Cardinal numbers

Kobe

If there is a one-one relation between the elements in two sets, the sets have the same cardinal number. The sets do not have to be finite. The cardinal number of the set of algebraic number is alef-null, for example. There is not an one-to-one relation between the elements in the set of non-algebraic numbers and the set of natural numbers. Accordingly, the cardinal number of the first set, the transcendentals, must be greater. This might surprise those of us, who know only two: pi and e. The transfinite cardinal numbers in every-day sense. They are infinite. Adding numbers to infinity leaves us with infinity, which is not very interesting. What set theory showed was relations between various infinte sets.
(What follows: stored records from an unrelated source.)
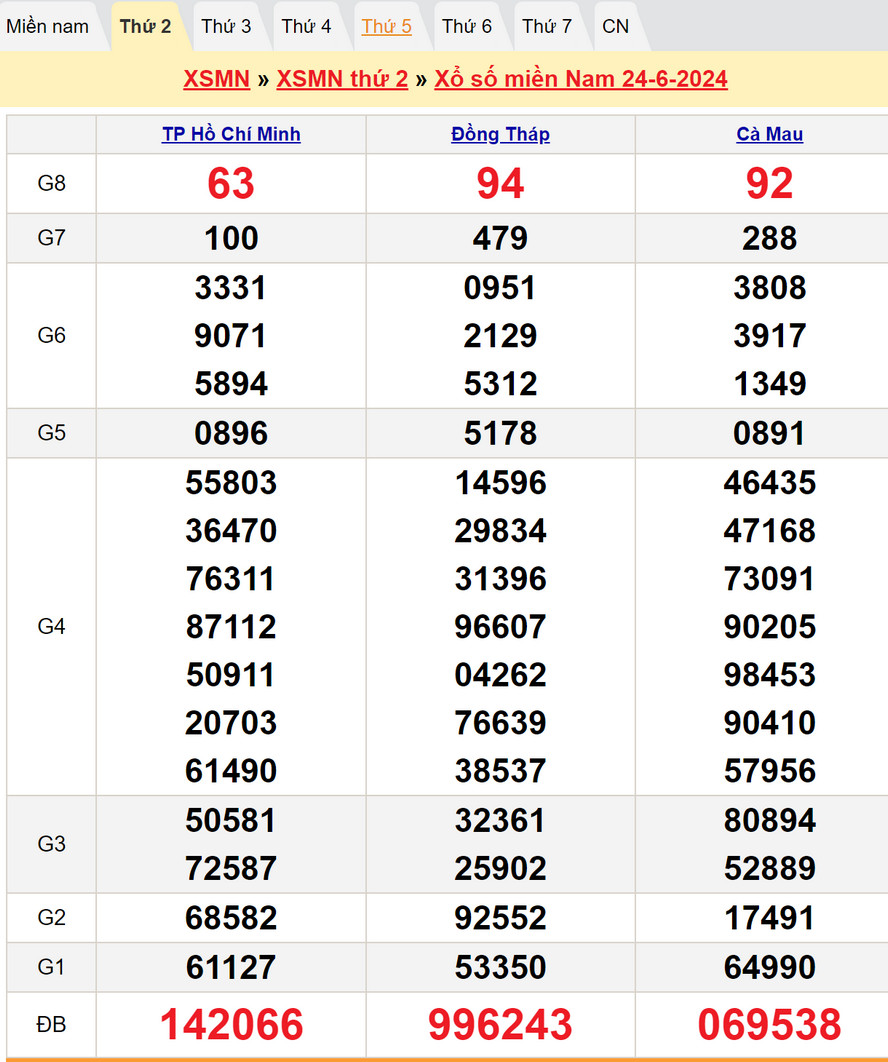Select the G4 row label cell
Screen dimensions: 888x1062
[51, 626]
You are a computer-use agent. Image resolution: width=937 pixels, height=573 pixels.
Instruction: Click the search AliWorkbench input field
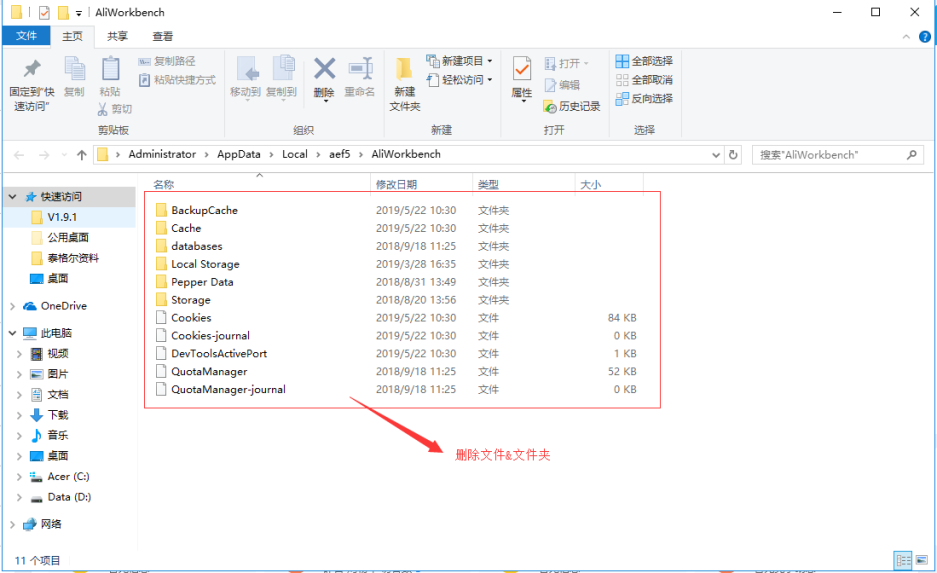[x=830, y=155]
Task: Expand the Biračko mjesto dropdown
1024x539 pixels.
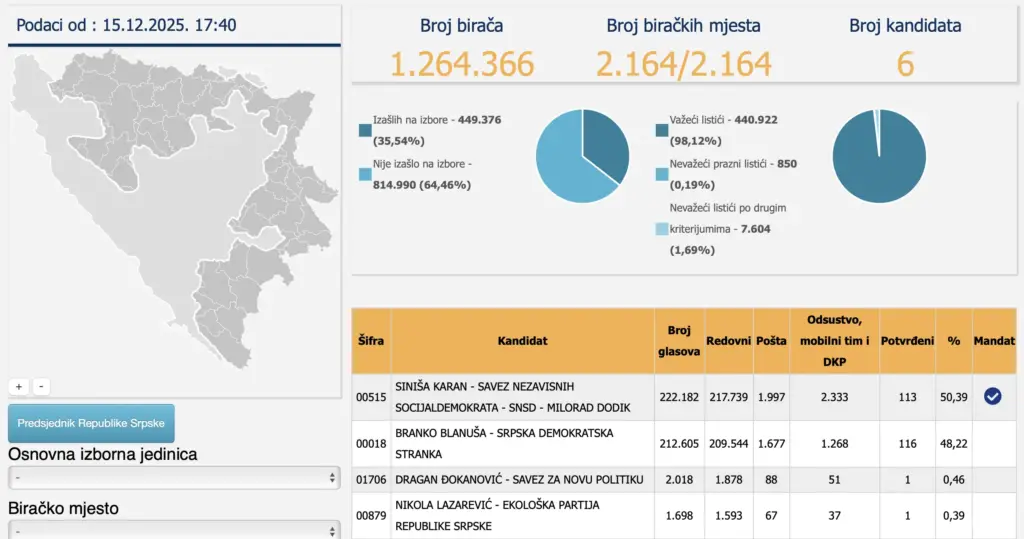Action: [174, 530]
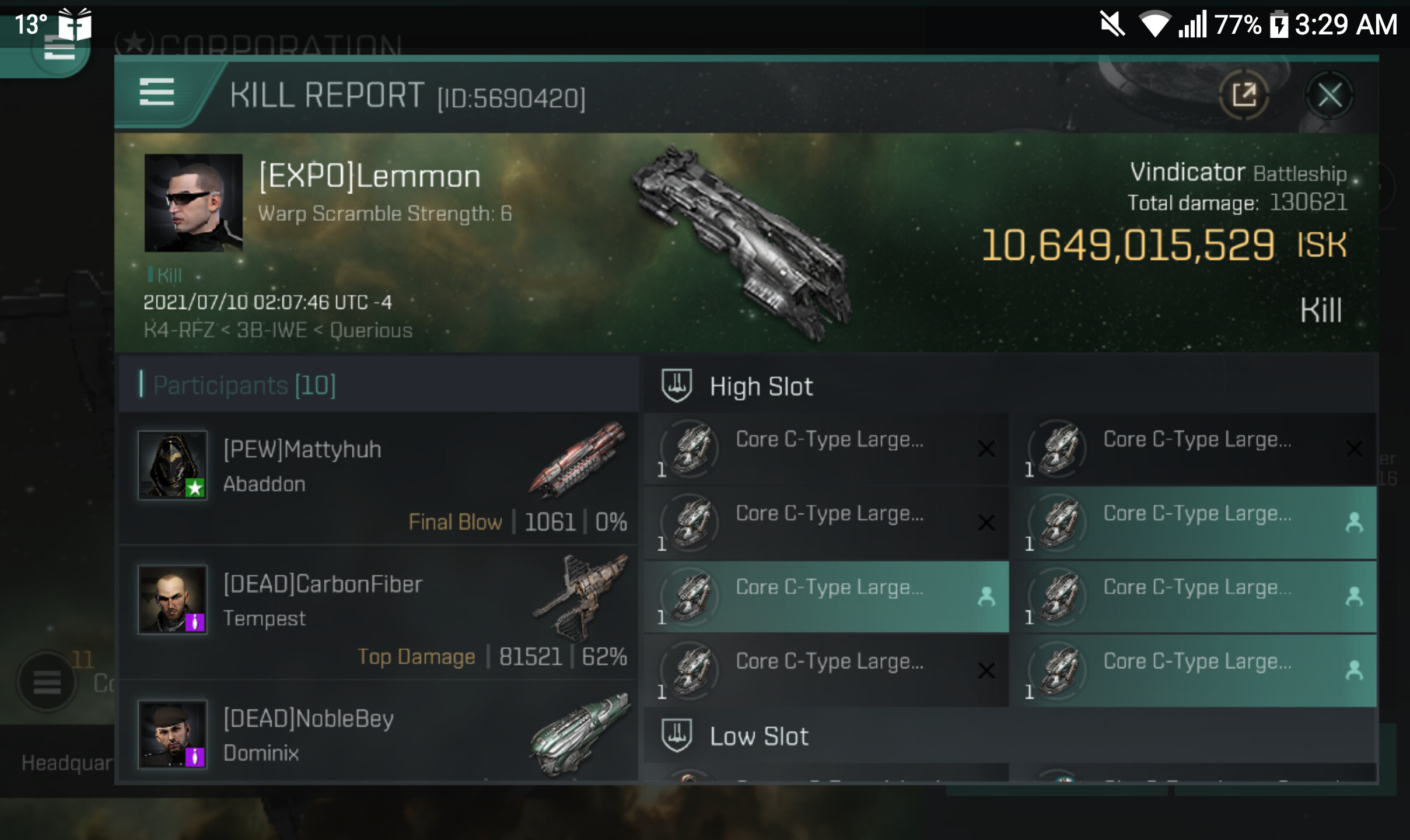
Task: Tap the bottom-left round menu button
Action: point(47,681)
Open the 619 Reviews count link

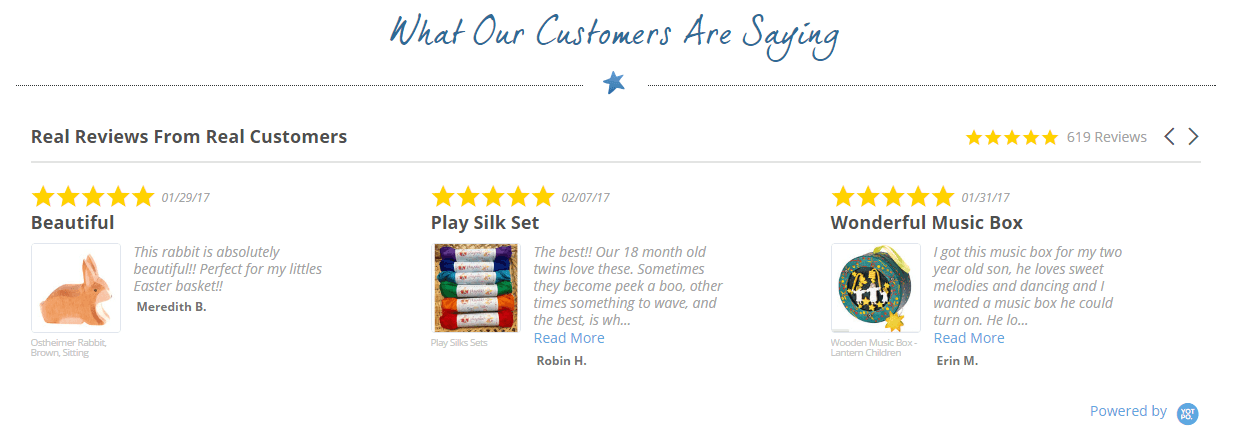(x=1107, y=137)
There are different infinities, depending of the starting point, which might surprise some. "There is nothing infinite in the real world, except the phantasy of an idiot". I am not sure, if this medium is a part of the real world. Let's suppose it is not, or rather say I am an idiot. Georg Cantor's achievements are dubious. Was it mathematics he dealt with, or was it logic? Maybe we should look into the logic of arithmetics. I should say it is about answering the question: are the two enteties a and b equal? How do we prove equality? If it is not possible to prove equality, we can not be sure of the opposite, inequality, eighter. This was not fairly understood until the 20th century.